Stored data entries
* * *

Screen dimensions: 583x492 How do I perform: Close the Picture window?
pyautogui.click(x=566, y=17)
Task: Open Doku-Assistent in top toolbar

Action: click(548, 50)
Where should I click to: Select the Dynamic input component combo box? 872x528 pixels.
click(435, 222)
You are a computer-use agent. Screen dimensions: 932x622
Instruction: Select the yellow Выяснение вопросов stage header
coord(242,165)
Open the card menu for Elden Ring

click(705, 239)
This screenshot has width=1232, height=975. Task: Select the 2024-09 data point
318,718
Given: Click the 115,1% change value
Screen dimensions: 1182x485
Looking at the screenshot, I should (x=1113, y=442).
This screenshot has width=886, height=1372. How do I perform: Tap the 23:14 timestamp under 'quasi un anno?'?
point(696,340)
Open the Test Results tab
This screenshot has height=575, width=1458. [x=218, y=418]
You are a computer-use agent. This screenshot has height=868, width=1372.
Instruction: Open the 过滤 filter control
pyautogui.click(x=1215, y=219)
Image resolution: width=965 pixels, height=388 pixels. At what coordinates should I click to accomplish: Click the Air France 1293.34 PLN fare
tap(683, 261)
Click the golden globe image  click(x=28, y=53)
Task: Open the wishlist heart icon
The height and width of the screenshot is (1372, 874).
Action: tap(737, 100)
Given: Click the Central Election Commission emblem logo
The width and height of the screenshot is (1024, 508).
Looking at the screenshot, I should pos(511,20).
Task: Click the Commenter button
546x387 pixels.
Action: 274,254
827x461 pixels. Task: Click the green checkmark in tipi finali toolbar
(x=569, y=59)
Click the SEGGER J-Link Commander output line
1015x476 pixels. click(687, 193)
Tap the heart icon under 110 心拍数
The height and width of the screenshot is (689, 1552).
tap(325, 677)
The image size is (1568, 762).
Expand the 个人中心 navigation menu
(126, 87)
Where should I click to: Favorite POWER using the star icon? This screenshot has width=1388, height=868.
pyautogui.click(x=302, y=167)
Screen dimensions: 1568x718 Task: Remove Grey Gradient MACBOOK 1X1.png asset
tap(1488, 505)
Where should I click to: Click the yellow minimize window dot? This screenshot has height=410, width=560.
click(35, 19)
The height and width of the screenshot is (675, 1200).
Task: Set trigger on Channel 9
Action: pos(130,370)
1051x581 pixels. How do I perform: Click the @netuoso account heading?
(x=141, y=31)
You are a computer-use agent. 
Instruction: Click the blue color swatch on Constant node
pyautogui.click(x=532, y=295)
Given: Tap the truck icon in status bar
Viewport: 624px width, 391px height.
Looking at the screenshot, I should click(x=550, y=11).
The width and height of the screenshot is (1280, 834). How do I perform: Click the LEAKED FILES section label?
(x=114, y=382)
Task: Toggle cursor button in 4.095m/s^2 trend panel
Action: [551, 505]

* * *

_What is asked_
Could you convert the records from the line with "Given: Click the 115,1% change value" through the line with "pyautogui.click(x=1215, y=219)", both included, into a numbered list with blank lines omitted?

_Task result_
1. Given: Click the 115,1% change value
2. Screen dimensions: 1182x485
3. Looking at the screenshot, I should (x=1113, y=442).
4. This screenshot has width=886, height=1372. How do I perform: Tap the 23:14 timestamp under 'quasi un anno?'?
5. point(696,340)
6. Open the Test Results tab
7. This screenshot has height=575, width=1458. [x=218, y=418]
8. You are a computer-use agent. This screenshot has height=868, width=1372.
9. Instruction: Open the 过滤 filter control
10. pyautogui.click(x=1215, y=219)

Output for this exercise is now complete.